**Short problem:**
Pick out every line in the entries below that contains the word "width", and copy each of those lines.

**Provided records:**
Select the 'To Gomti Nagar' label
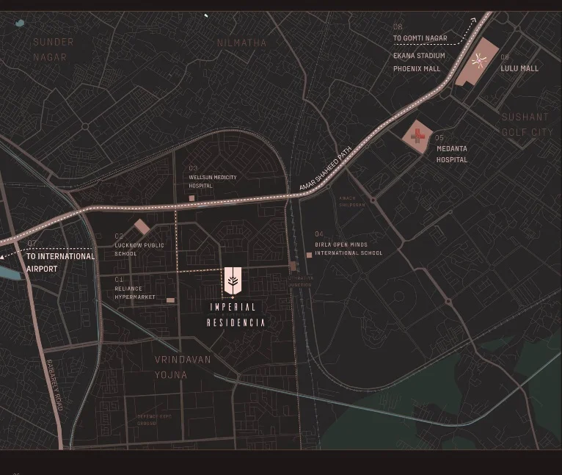Screen dimensions: 562x475 click(x=420, y=38)
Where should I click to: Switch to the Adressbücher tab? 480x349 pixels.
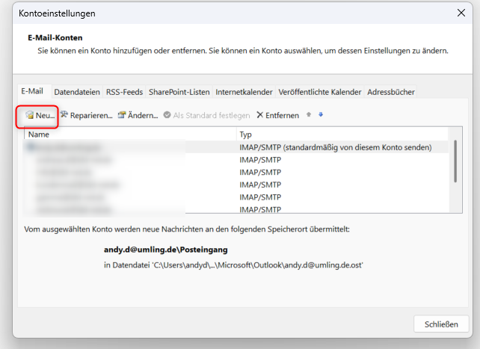(390, 92)
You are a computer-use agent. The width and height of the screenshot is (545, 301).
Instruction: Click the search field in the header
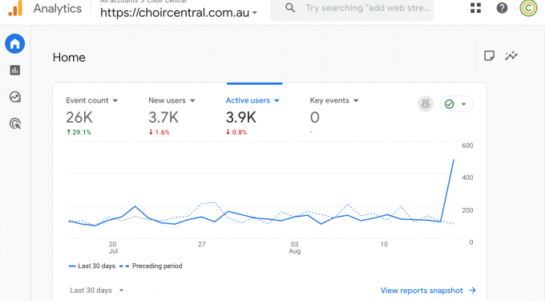[x=352, y=9]
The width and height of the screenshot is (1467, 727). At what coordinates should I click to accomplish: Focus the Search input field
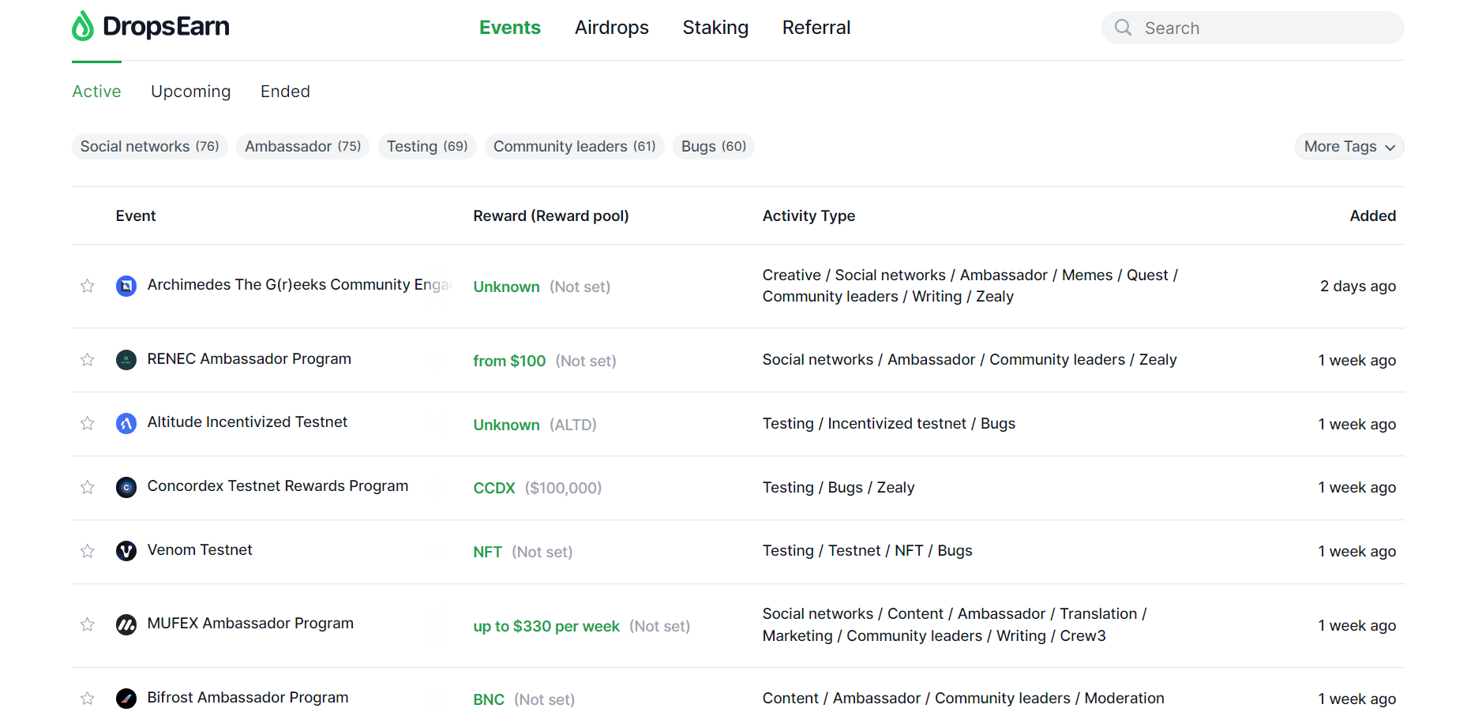(x=1252, y=28)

**Answer to this task:**
You are a computer-use agent. The width and height of the screenshot is (545, 301).
The width and height of the screenshot is (1467, 727). At what coordinates should I click to accomplish: Focus the Search input field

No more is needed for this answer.